Dans cet effort qui demande patience et détermination, nous avons noté des évolutions positives mais aussi une résistance inattendue du côté du CNRS. Alors que cet organisme est le plus proche de l'Université, il hésite encore à aller jusqu'à la symbiose. Les chercheurs souhaitent rester chercheurs à vie, même si intellectuellement chacun reconnaît que leur mobilité ferait bénéficier entreprises ou universités de leurs talents innovants. Nous ne sommes pas sur une telle analyse et nous voulons avancer. Tout en confortant le CNRS dans son rôle essentiel de soutien à la recherche fondamentale, nous souhaitons l'ouvrir et le rajeunir. C'est pourquoi j'ai demandé au Premier ministre de confier à deux députés, Jean-Yves Le Déaut et Pierre Cohen, de mener une mission de réflexion sur le transfert des hommes et des connaissances, et les rapprochements universités-organismes. Le rapport devrait être rendu en juillet. Enfin, dernier volet: la définition des priorités thématiques. Nous avons demandé aux organismes de définir les leurs. Cette définition servira de base aux contrats d'objectifs qui seront négociés entre le ministère et les organismes, et qui donneront à ces derniers une grande autonomie. Symétriquement, nous avons travaillé pour définir les actions où il est nécessaire d'impulser de nouvelles orientations. C'est l'objet du deuxième comité interministériel d'aujourd'hui, avant le débat final entre ministres. Il a été préparé par un débat au Conseil national de la science, par des réunions avec les directeurs d'organisme, par un forum avec des scientifiques parmi les plus reconnus en France, puis par des réunions interministérielles et une réunion préparatoire de ministres arbitrée par le premier d'entre eux.
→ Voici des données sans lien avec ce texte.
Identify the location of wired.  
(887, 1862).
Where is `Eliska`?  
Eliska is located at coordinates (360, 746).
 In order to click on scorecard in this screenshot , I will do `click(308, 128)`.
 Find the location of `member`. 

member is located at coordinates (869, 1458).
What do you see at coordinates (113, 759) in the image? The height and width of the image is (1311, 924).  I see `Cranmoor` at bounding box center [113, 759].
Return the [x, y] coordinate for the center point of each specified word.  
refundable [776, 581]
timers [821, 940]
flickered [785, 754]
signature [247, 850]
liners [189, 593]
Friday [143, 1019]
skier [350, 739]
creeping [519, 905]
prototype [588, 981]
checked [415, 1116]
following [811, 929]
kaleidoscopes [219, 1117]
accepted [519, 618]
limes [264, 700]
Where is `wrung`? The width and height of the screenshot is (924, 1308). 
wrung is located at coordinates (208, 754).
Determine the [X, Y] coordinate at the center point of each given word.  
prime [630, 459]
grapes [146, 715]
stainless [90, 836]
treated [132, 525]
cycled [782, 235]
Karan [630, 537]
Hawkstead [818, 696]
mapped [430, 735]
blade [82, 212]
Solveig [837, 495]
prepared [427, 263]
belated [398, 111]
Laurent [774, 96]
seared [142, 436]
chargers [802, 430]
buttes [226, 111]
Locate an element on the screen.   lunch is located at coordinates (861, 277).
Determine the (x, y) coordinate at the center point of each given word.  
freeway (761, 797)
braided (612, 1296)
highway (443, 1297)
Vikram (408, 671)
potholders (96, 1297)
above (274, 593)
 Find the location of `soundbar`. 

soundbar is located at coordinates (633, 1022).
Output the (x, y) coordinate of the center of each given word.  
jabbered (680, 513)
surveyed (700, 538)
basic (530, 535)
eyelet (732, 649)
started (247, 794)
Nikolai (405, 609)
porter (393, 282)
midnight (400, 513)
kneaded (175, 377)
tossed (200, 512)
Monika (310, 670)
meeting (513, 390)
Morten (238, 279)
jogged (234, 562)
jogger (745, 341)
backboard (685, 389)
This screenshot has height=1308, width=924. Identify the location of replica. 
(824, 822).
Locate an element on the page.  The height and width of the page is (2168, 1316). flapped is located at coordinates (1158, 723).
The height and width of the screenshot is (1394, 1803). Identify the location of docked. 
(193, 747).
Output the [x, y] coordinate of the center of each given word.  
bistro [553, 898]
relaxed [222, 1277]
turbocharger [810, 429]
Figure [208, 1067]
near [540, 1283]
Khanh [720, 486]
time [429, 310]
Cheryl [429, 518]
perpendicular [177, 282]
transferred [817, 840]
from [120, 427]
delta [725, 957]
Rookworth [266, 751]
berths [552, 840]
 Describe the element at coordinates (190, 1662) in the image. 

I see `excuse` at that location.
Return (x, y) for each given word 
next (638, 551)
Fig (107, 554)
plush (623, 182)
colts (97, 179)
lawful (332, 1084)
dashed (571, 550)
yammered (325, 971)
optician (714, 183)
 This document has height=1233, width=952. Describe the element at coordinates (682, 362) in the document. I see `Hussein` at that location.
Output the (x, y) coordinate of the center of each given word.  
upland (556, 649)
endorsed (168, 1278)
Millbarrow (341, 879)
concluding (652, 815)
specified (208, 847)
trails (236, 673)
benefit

Ces principes seront mis en œuvre sous deux formes: les actions concertées incitatives pilotées par la Direction de la recherche; les réseaux technologiques associant privé et public, tous tournés vers les PME et pilotés par la Direction de la technologie en étroite collaboration avec la Direction générale de l'industrie.

Reste après cela à organiser la recherche sur le territoire, et ce sera l'un des enjeux d'U3M, puis de donner à la recherche française publique et privée unité, mobilité et cohérence avec l'enseignement, chacun restant soit même, travaillant sans parasitisme mais en symbiose.